The development of an understanding of strings and string processing algorithms has paralleled the emergence of the field of analytic combinatorics, under the leadership of the late Philippe Flajolet, to whom this book is dedicated. Analytic combinatorics provides powerful tools that can synthesize and simplify classical derivations and new results in the analysis of strings and string processing algorithms. As disciples of Flajolet and leaders in the field nearly since its inception, Philippe Jacquet and Wojciech Szpankowski are well positioned to provide a cohesive modern treatment, and they have done a masterful job in this volume.
ROBERT SEDGEWICK
Princeton University
Preface
Repeated patterns and related phenomena in words are known to play a central role in many facets of computer science, telecommunications, coding, data compression, data mining, and molecular biology. One of the most fundamental questions arising in such studies is the frequency of pattern occurrences in a given string known as the text. Applications of these results include gene finding in biology, executing and analyzing tree-like protocols for multiaccess systems, discovering repeated strings in LempelZiv schemes and other data compression algorithms, evaluating string complexity and its randomness, synchronization codes, user searching in wireless communications, and detecting the signatures of an attacker in intrusion detection.
The basic pattern matching problem is to find for a given (or random) pattern w or set of patterns W and a text X how many times W occurs in the text X and how long it takes for W to occur in X for the first time. There are many variations of this basic pattern matching setting which is known as exact string matching. In approximate string matching, better known as generalized string matching, certain words from W are expected to occur in the text while other words are forbidden and cannot appear in the text. In some applications, especially in constrained coding and neural data spikes, one puts restrictions on the text (e.g., only text without the patterns 000 and 0000 is permissible), leading to constrained string matching. Finally, in the most general case, patterns from the set W do not need to occur as strings (i.e., consecutively) but rather as subsequences; that leads to subsequence pattern matching, also known as hidden pattern matching.

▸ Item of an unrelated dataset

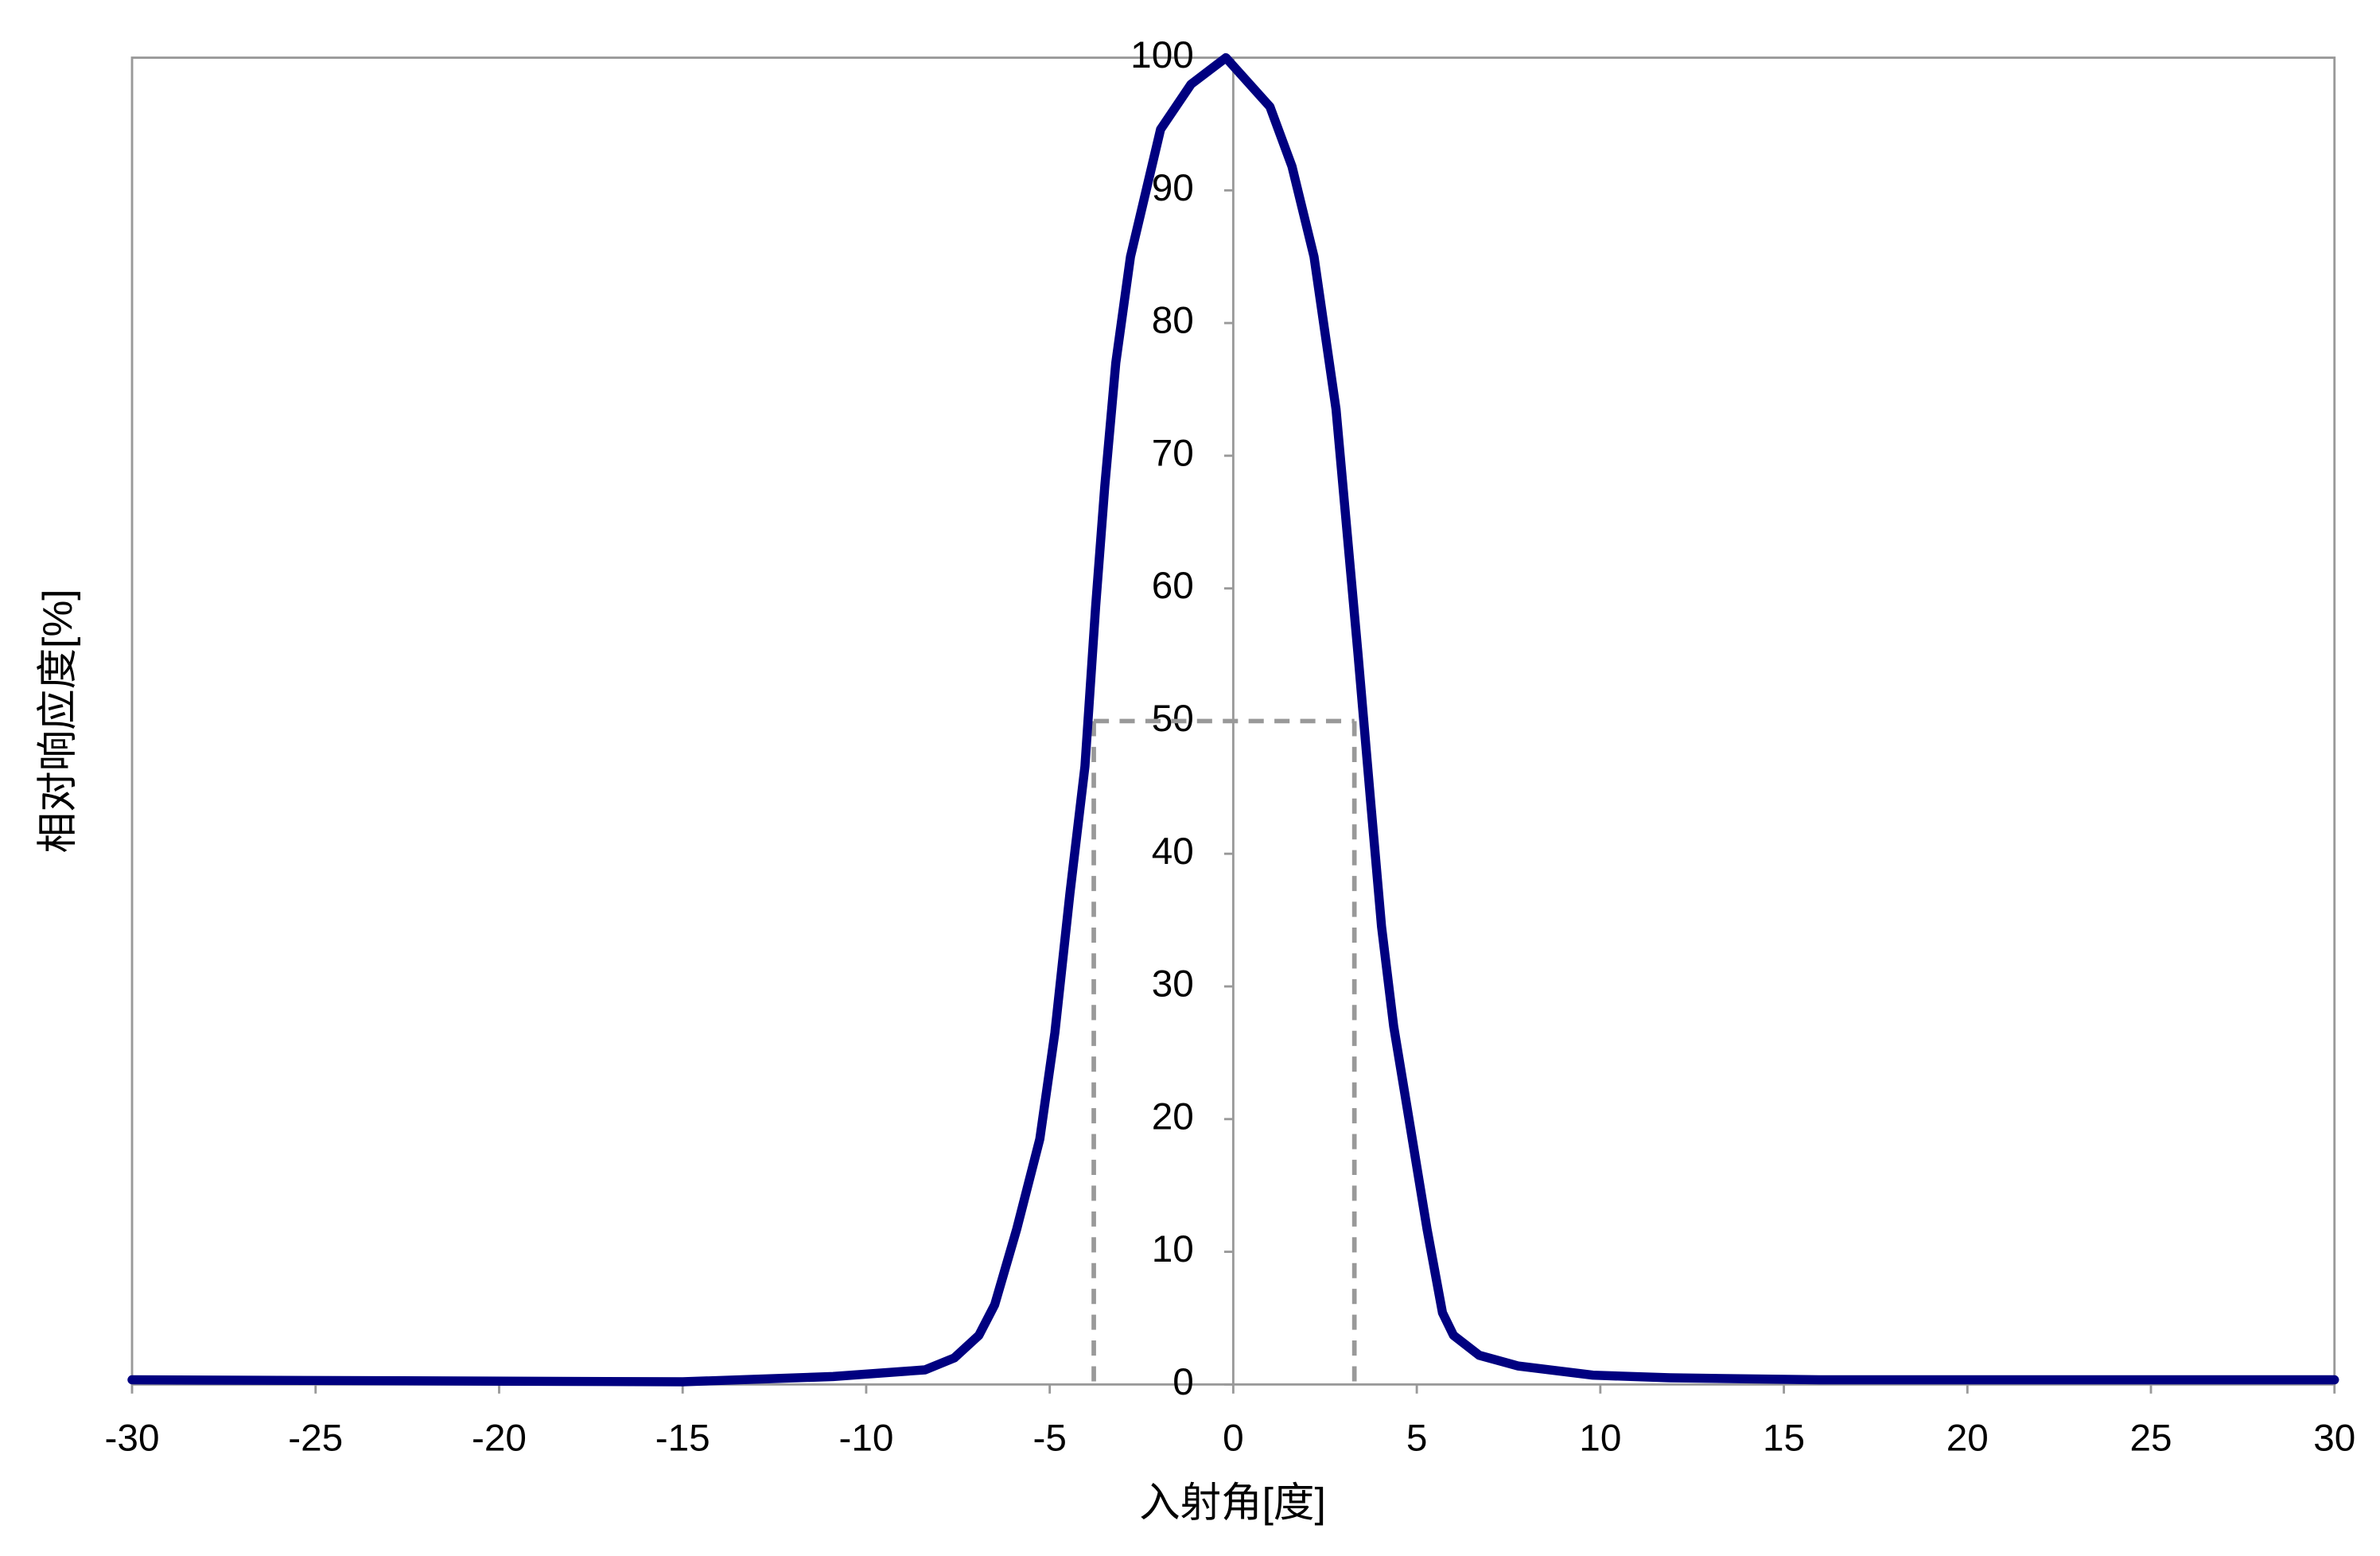 Image resolution: width=2380 pixels, height=1556 pixels. What do you see at coordinates (1173, 985) in the screenshot?
I see `y-tick-label: 30` at bounding box center [1173, 985].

These various pattern matching problems find a myriad of applications. Molecular biology provides an important source of applications of pattern matching, be it exact or approximate or subsequence pattern matching. There are examples in abundance: finding signals in DNA; finding split genes where exons are interrupted by introns; searching for starting and stopping signals in genes; finding tandem repeats in DNA. In general, for gene searching, hidden pattern matching (perhaps with an exotic constraint set) is the right approach for finding meaningful information. The hidden pattern problem can also be viewed as a close relative of the longest common subsequence (LCS) problem, itself of immediate relevance to computational biology but whose probabilistic aspects are still surrounded by mystery.